225 Magazine: Meet the Maestro
By Jeff Roedel
Published Jan 31, 2012 at 6:00 am (Updated May 4, 2012)
The 27-year-old classical composer and conductor talks about his early introduction to music, the creative importance of his experimental band Incense Merchants and what it feels like to get children out from hiding under chairs.
Tell me about your first experience learning music.
Growing up in Purral, Costa Rica, a suburb northeast of San Jose, I started playing drums and recorder with a small school ensemble in first grade. My parents were not musicians, but they always encouraged my sister and me. A couple of years later, I started playing the violin at the Costa Rica National Symphony’s Conservatory. I was lucky to get a wonderful violin teacher, Jose Castillo, and studied with him for 13 years until I left Costa Rica.
Now you are an acclaimed conductor and composer playing the mentor role with Kids’ Orchestra. What is most fulfilling about that reversal?
Thanks to our wonderful teachers we’ve seen some children go from hiding under chairs and being shy and antisocial to becoming leaders and key players in our orchestra. They’re growing not only musically, but more importantly, emotionally and intellectually. That’s what Kids’ Orchestra is all about.
You are a busy man. What’s on your slate for the next few months?
Kids’ Orchestra will be expanding to other area schools, so I want to continue working with Gwen Jones and Eliza Eaton to make this program reach as many kids as possible. At the same time, I will be finishing my doctoral work at LSU, graduating in May and traveling to conduct in Chicago, Cleveland, Boston, Panama and Costa Rica. This summer we will have a Kids’ Orchestra summer camp, and I will conduct in Aspen and New York City.
You also play with Incense Merchants, an experimental and improvisational local band. Some other musicians with your experience might shy away from that type of non-symphony project. Why do you embrace it?
I think that making music, no matter what type, is about communication. To reach out to your audience and tell them a story with your instrument is so rewarding. Playing classical music is all about sharing with your audience the musical words of master composers, but to feel fulfilled artistically, I also like to share my own musical words and thoughts. With the Incense Merchants I have been able to do that though improvisation, electronics and other experimental techniques. The band has become a very important creative outlet.
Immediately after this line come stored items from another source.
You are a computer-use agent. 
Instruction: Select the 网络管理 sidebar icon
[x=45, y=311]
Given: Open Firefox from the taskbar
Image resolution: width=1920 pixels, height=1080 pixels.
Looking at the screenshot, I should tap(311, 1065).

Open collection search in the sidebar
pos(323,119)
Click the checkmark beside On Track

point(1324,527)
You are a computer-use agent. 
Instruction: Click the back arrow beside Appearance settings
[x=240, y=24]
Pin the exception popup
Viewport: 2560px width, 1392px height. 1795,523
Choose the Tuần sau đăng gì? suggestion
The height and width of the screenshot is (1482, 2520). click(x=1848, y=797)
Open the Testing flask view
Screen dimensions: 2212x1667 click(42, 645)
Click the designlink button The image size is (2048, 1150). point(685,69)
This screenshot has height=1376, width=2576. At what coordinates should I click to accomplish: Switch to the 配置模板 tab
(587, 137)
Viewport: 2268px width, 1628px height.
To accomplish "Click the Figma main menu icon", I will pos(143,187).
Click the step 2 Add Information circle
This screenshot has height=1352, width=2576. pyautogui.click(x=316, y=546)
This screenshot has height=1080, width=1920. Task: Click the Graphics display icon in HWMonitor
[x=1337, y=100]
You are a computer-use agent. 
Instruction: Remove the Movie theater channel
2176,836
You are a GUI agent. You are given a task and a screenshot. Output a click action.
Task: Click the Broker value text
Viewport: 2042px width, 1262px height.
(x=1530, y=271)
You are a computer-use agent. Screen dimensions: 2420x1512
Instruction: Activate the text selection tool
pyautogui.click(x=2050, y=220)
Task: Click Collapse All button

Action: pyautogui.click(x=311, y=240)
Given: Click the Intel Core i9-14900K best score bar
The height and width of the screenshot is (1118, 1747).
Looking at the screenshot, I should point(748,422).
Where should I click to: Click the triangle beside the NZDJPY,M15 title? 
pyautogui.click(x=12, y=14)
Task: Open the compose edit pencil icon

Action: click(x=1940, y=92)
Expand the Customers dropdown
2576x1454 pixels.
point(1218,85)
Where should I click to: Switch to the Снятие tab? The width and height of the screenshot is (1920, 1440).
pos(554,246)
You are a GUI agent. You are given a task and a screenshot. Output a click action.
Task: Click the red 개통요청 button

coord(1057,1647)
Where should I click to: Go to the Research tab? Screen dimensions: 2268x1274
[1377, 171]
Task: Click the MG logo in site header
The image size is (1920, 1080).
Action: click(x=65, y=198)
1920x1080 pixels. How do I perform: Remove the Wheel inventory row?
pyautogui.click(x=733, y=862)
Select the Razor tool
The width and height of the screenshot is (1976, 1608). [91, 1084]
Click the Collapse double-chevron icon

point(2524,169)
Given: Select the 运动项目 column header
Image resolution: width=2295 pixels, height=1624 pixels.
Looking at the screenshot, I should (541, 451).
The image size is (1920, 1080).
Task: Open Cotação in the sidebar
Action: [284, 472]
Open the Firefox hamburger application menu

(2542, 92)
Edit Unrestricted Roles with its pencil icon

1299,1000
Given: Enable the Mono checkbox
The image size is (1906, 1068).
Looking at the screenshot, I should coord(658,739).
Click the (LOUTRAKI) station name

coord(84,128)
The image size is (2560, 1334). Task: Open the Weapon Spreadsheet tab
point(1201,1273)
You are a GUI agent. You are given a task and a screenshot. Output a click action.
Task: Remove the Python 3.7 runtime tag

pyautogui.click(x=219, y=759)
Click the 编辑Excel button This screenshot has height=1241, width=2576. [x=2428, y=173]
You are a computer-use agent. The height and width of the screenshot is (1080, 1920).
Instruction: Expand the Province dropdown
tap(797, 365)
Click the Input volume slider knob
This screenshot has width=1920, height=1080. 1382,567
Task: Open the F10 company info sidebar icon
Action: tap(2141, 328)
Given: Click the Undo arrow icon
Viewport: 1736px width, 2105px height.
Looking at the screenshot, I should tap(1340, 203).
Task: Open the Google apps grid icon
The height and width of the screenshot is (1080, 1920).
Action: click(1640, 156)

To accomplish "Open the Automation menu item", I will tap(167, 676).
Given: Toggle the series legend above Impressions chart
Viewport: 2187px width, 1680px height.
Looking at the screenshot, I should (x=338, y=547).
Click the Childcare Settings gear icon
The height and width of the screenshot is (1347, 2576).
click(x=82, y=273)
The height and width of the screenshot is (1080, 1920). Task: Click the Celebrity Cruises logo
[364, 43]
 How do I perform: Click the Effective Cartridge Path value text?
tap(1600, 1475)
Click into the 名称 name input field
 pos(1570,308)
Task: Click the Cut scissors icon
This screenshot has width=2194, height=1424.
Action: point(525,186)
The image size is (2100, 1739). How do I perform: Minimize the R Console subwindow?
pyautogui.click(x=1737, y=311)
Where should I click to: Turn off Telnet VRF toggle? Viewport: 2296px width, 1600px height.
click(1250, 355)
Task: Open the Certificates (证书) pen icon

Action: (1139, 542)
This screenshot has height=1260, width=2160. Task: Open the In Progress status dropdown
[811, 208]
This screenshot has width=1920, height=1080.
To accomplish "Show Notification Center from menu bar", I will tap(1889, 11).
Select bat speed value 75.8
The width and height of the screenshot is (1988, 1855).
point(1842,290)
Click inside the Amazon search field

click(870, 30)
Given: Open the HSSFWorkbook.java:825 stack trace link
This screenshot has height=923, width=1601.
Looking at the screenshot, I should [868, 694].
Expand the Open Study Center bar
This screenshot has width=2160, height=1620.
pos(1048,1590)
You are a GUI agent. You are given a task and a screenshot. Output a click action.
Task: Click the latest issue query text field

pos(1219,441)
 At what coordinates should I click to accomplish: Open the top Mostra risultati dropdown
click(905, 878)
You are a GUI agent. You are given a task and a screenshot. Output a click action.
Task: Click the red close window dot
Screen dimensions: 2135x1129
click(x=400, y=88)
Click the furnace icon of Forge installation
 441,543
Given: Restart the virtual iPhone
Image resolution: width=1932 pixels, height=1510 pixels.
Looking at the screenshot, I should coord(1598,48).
Will you stay in Baton Rouge after graduation?
My goal is to continue working with Kids’ Orchestra while developing my conducting career internationally. Baton Rouge is a great place to be, and in the six years I’ve been here our city has bloomed, particularly in the arts, despite budget cuts and other obstacles. Even if my work takes me other places, I intend to maintain a relationship with this place, its great people and arts organizations.